Verán, desde hace un tiempo oigo ruidos que no existen y veo cosas que no están ahí. No son parásitos en sentido estricto, sino «simulacros de parásitos», pero no por ello resultan menos irritantes. La cosa empezó con los ruidos. Un día empecé a oír una especie de pitido en mi oído izquierdo. El ruidito dichoso variaba en intensidad y en tono según el día o el estado de ánimo, pero no cesaba nunca. De hacer caso al dicho popular, siempre había alguien hablando de mí, porque mi oído no dejaba de zumbar. Acudí al otorrino con la lógica preocupación. Me dijo que lo que yo tenía era un «acúfeno» o «tinitus», una especie de interferencia acústica que se generaba en mi oído interno por causas no aclaradas. «¿Pero desaparecerá, doctor?» Ante esta pregunta, el médico se encogió de hombros. Acababa de toparme con una de las fronteras de la ciencia médica. Un tiempo después vinieron las «moscas». Eran como bichitos o hilachas semitransparentes que parecían frotar en mi campo visual. Donde quiera que mirara, allí estaban ellas. A veces lograba olvidarlas durante un rato, pero una luz fuerte o un fondo claro las volvía enojosamente visibles. El oftalmólogo me aclaró que se trata de un achaque común. El humor vítreo, que da forma y consistencia a nuestro globo ocular, pierde transparencia y fluidez con el tiempo. A veces se condensa, otras veces se desprende de las paredes interiores del ojo (lo que se denomina un desprendimiento vítreo) y se queda flotando por ahí, como migas de pan dentro de una pecera. Puede ser algo inofensivo o puede presagiar trastornos más graves. No viene a cuento aclarar cuál fue mi caso. Lo que me llama la atención es que, a pesar de mi escrupulosa higiene, no había logrado desprenderme de los parásitos.

No tengo sarna, piojos ni garrapatas, y por ello mi cuerpo se ha tomado la molestia de generar parásitos virtuales para que me atormenten.

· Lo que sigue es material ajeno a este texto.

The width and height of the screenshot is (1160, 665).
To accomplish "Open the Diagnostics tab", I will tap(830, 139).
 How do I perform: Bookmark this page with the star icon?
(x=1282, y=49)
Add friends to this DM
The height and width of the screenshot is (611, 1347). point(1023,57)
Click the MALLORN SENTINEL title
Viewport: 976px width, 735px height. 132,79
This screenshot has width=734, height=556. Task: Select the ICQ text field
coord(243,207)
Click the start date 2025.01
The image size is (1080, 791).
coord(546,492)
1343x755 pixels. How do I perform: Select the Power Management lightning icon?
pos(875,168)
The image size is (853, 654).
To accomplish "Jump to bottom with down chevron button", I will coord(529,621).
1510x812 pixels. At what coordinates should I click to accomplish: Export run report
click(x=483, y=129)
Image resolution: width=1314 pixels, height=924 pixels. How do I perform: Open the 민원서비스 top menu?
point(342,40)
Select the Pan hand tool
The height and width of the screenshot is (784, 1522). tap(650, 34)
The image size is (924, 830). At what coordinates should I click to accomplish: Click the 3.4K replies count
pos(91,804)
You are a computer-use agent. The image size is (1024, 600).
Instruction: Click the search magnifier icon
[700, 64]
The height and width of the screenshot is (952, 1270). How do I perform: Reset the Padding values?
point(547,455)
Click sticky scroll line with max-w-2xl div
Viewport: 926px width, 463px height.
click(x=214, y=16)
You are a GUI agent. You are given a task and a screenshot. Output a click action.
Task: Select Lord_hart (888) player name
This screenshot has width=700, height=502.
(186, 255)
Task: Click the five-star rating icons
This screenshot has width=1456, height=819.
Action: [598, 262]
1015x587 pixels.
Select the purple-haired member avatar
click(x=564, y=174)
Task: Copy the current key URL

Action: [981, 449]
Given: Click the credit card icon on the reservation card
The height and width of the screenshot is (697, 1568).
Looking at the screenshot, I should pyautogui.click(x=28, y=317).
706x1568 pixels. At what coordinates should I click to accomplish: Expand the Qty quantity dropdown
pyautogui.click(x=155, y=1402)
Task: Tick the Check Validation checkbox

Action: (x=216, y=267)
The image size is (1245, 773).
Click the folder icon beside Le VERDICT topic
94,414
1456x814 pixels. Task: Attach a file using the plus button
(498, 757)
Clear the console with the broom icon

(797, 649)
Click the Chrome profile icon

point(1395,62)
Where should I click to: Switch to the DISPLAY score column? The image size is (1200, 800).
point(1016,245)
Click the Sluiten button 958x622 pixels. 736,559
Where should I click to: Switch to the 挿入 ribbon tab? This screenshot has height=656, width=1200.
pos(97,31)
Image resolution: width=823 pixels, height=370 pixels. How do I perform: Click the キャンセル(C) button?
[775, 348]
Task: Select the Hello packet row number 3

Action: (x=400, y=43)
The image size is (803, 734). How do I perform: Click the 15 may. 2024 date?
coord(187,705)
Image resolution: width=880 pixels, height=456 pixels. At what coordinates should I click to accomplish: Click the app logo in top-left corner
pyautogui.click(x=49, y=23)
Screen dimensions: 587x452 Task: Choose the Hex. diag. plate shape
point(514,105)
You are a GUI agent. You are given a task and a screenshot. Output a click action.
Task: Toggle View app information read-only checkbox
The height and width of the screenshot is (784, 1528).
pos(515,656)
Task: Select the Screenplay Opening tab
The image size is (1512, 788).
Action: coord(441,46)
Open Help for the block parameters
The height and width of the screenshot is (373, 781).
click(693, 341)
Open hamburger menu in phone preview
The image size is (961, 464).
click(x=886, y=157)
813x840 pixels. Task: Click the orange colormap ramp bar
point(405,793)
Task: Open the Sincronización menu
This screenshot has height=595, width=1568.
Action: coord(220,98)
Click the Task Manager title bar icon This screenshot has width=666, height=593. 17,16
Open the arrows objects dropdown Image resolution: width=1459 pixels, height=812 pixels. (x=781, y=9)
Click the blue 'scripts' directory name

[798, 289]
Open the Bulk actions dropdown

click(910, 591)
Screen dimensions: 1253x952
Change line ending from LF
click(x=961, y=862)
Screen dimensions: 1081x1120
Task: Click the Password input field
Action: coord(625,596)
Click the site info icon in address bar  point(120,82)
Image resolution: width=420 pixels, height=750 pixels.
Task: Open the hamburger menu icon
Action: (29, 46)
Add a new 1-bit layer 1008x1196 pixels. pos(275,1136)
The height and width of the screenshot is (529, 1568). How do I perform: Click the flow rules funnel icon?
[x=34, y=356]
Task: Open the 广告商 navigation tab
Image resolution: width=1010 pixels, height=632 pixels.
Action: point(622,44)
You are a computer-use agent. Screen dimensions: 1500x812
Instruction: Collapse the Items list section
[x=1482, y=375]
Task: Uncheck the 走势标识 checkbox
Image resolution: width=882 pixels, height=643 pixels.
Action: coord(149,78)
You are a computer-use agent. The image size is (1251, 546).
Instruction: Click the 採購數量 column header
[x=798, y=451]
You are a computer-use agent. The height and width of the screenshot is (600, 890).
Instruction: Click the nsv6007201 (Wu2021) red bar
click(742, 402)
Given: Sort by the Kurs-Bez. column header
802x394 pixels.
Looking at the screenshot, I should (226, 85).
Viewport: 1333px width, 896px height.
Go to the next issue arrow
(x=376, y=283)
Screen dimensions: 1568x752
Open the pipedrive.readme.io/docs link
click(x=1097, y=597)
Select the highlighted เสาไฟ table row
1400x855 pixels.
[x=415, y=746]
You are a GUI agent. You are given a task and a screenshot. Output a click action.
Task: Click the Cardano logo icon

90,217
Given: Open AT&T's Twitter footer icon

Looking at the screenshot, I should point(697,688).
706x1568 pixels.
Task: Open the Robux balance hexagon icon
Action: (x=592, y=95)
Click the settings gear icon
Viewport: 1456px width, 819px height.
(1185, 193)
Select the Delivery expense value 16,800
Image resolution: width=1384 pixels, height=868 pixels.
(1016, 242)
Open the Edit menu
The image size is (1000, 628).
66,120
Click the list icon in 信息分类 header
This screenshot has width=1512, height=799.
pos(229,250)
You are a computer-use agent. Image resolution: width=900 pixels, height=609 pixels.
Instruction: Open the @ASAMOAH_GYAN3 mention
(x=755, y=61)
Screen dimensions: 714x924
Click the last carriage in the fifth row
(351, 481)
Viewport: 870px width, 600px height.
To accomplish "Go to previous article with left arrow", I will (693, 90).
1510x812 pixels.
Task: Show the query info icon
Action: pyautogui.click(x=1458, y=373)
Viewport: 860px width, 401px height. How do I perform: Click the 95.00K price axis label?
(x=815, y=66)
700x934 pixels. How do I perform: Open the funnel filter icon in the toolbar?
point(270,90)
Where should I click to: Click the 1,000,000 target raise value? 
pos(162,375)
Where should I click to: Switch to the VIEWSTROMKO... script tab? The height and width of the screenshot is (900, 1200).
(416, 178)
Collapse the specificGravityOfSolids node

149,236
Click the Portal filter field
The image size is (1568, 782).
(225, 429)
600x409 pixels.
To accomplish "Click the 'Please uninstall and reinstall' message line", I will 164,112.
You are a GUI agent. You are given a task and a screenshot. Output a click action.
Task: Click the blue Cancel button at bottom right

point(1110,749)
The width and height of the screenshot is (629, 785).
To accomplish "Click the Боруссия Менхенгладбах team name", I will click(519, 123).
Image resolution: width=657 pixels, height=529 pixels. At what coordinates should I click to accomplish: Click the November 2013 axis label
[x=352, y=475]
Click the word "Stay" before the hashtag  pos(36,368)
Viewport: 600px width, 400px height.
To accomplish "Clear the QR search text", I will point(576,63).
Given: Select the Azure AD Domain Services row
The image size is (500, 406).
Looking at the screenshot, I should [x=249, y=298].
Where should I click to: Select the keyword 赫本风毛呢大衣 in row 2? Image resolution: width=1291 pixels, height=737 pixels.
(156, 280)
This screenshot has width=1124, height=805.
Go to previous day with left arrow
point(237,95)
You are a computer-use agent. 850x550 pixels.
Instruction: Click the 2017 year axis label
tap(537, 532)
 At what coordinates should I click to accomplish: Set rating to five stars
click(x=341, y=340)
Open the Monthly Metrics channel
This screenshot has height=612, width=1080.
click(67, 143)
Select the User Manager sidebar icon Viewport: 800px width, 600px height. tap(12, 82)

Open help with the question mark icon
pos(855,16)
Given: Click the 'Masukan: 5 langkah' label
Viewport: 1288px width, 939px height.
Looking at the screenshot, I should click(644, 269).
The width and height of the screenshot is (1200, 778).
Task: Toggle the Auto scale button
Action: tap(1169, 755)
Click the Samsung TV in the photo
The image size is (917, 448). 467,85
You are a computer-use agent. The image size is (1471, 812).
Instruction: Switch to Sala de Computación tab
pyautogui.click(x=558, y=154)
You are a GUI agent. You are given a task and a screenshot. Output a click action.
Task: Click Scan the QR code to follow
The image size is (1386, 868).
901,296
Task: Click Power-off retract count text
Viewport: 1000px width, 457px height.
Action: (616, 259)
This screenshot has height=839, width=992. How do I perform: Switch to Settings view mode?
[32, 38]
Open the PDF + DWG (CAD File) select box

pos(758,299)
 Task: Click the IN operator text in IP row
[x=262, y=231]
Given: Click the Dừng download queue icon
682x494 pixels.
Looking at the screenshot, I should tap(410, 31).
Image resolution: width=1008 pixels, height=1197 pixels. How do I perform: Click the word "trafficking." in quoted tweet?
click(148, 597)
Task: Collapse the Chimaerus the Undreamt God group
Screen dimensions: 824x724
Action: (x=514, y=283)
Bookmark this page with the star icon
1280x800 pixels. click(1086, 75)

Ignoro si esto puede interpretarse a la luz de la teoría del simulacro de Baudrillard. En todo caso, a mí me da que pensar. A falta de parásitos reales, ¿a cuento de qué esta necesidad de contraerlos en su forma virtual?

Y hablando de parásitos. Cada cierto tiempo muchos ciudadanos consienten en participar en un simulacro de democracia durante el cual llegan a creerse que tienen algún poder de decisión en los asuntos públicos. ¿No será éste otro modo de contraer esos parásitos que tanto echamos de menos? Por favor, piensen en ello.